START MATERIALS PROVIDED

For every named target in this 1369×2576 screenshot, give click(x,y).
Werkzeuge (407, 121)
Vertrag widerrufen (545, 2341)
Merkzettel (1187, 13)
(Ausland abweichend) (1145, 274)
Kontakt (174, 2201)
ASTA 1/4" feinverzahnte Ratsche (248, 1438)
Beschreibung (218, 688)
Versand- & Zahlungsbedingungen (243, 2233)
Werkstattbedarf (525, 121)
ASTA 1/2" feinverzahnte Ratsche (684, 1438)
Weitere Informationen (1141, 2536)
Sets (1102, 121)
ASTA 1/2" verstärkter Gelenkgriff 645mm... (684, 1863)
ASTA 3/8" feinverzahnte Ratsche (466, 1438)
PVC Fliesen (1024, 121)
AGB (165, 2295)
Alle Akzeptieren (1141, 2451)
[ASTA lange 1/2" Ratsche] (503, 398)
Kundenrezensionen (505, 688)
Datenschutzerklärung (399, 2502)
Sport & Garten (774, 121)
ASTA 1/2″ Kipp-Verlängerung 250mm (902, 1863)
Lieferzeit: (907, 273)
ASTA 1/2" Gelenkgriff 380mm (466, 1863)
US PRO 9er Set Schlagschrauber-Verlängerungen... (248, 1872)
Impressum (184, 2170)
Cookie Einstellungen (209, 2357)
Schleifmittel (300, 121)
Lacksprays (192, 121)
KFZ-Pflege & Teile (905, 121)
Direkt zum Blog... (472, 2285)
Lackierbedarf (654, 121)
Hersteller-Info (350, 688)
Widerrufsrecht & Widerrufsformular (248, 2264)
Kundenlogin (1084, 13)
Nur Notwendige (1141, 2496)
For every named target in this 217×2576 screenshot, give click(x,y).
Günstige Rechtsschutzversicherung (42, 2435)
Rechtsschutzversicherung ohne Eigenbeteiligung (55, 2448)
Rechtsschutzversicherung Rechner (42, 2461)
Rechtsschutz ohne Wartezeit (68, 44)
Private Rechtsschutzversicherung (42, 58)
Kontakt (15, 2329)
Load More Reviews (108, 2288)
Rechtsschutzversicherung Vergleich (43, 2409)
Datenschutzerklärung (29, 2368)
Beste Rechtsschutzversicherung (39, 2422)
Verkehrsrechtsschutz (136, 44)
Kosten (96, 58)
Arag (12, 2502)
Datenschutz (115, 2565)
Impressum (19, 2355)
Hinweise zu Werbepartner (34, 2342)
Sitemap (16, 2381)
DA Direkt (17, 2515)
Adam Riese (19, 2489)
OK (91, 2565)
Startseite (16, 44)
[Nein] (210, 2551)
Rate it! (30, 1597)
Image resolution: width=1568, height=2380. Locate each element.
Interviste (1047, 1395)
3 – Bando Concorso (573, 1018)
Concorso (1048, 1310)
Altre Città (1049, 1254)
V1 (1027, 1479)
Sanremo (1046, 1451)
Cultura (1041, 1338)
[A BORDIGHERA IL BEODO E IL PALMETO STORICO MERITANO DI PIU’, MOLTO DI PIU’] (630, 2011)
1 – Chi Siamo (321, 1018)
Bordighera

END MATERIALS PROVIDED

WHAT YOU WILL DO. All that is wanted is the line with "3 – Bando Concorso (573, 1018)" and every later line in the entries, reproduced exactly.

WORKED SOLUTION.
3 – Bando Concorso (573, 1018)
Concorso (1048, 1310)
Altre Città (1049, 1254)
V1 (1027, 1479)
Sanremo (1046, 1451)
Cultura (1041, 1338)
[A BORDIGHERA IL BEODO E IL PALMETO STORICO MERITANO DI PIU’, MOLTO DI PIU’] (630, 2011)
1 – Chi Siamo (321, 1018)
Bordighera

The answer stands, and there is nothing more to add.